三维集成由于具有小尺寸、低功耗、高带宽和异质集成等特点，已成为延续“摩尔定律”的重要手段。而基于成本和兼容性的考虑，Cu-Sn二元体系的金属微凸点键合是实现三维集成片间垂直互连的主流技术之一。目前常规的Cu-Sn固液互扩散键合的致命缺点在于其工艺温度远高于Sn材料的熔点(232℃)，键合过程中极易发生Sn的“外溢”并导致相邻较窄节距微凸点的短路，这将不利于未来高密度三维集成的实现。本项目拟设计、优化和制作粗糙度低、一致性好的窄节距(＜20μm)Cu、Sn微凸点；通过新型表面预处理方法，获得超洁净、高活性的凸点表面；在低温(＜200℃)条件下,利用固态扩散技术，短时间内(＜30min)完成晶圆级的Cu-Sn键合；依靠材料现代分析方法研究键合的界面、力学、电学和电迁移特性，并建立Cu-Sn固态扩散理论和阐明电迁移失效机理。因此，本项目的研究将进一步促进三维集成技术的应用和发展。

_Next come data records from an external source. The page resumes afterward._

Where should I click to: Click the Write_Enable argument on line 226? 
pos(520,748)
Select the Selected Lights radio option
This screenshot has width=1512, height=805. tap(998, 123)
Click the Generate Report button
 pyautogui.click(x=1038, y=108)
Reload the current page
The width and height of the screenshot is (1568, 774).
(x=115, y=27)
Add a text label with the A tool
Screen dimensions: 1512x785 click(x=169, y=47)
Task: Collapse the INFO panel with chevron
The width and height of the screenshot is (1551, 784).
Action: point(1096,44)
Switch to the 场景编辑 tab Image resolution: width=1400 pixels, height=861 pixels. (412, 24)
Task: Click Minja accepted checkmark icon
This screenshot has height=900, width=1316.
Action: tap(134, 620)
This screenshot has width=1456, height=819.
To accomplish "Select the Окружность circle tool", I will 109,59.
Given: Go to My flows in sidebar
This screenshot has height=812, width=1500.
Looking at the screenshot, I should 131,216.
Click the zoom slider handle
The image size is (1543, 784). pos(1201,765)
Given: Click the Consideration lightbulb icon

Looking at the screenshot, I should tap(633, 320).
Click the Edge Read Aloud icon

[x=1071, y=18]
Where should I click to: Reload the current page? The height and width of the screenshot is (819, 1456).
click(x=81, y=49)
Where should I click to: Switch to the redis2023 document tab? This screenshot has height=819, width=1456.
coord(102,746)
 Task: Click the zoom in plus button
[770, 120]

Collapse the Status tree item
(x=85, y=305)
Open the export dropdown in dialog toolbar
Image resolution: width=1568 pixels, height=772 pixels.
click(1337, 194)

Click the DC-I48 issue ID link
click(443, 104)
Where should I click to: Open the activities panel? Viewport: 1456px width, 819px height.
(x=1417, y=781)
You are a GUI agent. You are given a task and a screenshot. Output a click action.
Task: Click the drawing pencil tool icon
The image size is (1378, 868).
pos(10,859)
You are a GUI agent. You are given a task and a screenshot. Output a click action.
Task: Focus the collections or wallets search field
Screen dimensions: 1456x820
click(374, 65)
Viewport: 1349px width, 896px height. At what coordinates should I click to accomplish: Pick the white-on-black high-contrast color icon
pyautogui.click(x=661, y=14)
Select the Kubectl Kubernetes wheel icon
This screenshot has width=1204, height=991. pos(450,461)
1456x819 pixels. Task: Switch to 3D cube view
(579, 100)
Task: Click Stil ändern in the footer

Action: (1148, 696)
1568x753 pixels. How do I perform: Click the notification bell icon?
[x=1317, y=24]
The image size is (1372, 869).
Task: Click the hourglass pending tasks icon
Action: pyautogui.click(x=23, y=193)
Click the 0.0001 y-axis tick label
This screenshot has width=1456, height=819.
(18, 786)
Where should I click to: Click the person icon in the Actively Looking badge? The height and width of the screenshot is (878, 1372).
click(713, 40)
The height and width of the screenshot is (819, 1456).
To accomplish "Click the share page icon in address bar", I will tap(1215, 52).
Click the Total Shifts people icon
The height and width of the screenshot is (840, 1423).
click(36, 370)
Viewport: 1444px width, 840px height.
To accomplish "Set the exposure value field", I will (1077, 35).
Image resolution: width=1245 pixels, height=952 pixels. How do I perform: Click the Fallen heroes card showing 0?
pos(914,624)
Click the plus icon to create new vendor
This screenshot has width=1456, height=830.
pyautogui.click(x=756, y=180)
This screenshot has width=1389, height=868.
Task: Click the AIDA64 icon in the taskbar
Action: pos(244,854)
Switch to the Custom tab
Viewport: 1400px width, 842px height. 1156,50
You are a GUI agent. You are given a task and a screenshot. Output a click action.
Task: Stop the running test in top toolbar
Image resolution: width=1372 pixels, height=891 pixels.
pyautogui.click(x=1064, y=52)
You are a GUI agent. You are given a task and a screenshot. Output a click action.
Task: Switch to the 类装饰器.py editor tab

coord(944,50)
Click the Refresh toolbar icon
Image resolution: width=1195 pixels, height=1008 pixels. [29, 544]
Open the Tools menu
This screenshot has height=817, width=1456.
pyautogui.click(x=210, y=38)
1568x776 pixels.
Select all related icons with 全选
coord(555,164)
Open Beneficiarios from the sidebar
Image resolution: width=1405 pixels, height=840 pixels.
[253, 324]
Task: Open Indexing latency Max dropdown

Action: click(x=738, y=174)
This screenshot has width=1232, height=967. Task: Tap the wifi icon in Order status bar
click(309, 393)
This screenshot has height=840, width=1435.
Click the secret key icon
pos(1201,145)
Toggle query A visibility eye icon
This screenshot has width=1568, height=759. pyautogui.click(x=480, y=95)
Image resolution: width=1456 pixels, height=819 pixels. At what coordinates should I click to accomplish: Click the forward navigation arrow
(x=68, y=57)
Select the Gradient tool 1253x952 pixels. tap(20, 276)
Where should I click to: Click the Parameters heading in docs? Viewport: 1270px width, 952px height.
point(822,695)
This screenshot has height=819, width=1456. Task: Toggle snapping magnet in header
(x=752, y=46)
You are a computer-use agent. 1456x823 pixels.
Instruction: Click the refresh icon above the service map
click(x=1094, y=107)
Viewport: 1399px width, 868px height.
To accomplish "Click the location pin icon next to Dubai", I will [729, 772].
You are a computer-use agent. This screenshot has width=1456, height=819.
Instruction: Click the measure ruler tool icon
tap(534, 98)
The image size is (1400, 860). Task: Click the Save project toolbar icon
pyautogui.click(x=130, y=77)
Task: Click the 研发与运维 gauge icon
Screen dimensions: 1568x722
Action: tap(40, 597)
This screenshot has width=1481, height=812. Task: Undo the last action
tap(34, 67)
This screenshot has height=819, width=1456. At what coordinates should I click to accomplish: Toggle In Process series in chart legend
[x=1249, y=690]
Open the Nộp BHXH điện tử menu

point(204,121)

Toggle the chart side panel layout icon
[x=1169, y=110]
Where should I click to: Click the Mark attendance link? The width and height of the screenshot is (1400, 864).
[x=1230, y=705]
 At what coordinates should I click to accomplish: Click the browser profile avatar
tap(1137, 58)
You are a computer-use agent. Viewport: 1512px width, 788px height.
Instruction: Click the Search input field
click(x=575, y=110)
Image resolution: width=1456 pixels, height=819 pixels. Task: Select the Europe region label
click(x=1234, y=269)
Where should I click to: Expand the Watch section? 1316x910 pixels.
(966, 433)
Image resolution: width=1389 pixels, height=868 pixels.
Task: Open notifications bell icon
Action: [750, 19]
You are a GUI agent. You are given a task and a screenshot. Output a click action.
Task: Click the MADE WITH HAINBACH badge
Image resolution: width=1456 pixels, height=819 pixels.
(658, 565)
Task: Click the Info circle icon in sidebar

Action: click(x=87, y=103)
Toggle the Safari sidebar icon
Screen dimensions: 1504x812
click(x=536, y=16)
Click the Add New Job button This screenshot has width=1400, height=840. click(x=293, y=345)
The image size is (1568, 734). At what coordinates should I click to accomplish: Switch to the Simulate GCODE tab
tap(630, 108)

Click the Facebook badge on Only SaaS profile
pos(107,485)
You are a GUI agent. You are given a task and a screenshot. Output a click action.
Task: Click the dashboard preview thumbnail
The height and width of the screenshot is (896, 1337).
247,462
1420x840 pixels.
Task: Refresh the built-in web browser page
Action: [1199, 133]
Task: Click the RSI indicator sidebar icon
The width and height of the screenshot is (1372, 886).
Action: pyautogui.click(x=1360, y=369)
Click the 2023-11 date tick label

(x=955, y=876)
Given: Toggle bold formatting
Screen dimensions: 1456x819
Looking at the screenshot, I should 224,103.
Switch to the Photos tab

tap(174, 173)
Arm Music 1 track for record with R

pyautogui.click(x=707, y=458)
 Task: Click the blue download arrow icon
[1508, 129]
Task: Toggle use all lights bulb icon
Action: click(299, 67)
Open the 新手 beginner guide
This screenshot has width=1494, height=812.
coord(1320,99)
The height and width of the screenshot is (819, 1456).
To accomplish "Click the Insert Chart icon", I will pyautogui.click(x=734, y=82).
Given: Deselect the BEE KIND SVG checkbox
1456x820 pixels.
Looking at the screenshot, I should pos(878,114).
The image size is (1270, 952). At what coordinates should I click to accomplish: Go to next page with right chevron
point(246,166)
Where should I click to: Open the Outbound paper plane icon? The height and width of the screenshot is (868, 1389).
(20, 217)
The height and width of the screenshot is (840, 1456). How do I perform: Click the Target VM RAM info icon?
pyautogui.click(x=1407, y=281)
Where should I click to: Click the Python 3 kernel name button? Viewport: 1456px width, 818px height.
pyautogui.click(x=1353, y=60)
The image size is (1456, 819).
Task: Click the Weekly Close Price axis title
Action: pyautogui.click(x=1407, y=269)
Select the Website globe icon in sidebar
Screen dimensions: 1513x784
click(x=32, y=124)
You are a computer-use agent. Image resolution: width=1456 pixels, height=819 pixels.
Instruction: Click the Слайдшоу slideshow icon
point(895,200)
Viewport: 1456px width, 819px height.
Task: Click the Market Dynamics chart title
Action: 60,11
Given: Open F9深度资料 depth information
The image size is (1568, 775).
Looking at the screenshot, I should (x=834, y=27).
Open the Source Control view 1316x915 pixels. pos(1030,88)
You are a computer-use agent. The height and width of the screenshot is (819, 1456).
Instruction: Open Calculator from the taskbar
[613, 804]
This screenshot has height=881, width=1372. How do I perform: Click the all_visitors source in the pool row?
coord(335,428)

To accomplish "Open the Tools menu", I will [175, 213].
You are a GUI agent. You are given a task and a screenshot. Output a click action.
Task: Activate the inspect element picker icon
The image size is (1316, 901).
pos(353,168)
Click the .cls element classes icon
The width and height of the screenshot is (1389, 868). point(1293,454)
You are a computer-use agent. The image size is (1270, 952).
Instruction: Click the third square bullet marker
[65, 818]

基于成本和兼容性的考虑，Cu-Sn二元体系的金属微凸点键合是实现三维集成片间垂直互连的主流技术之一。本项目设计、优化和制作了厚度为1.5~1.6μm的Cu凸点及厚度为1.6~1.7μm的Sn凸点，在Cu表面溅射沉积了10nm的Cr防护层，使Cu表面的均方根粗糙度由最初的10nm降至8.3nm。随后在Ar中混入5% H2，在200W功率、200sccm气流量的条件下，对沉积Cr的Cu表面等离子体预处理60s，接触角已从未处理的30°左右降至10°以下；微凸点经过200℃、38.4MPa、15min的键合，退火后形成了稳定的Cu-Cu3Sn-Cu结构，平均键合强度达到了27.0MPa。Cu/Sn/Cu三明治结构在键合、退火过程中，伴随着Sn层的减小、分割及耗尽，相应的Cu6Sn5 层的生长、合并及转化，最终将形成稳定的三层结构—Cu/Cu3Sn/Cu；温度为 200°C 的Cu–Sn键合的IMC生长机制仍主要受晶格扩散控制，且存在 Sn 时，Cu6Sn5的生长削弱了Cu3Sn的生长；低温Cu-Sn键合的抗EM能力达到1.0*10^4A/cm^2以上，经过EM测试的菊花链未发生严重的电学性能退化。因此，本项目的研究将进一步促进三维集成技术的应用和发展。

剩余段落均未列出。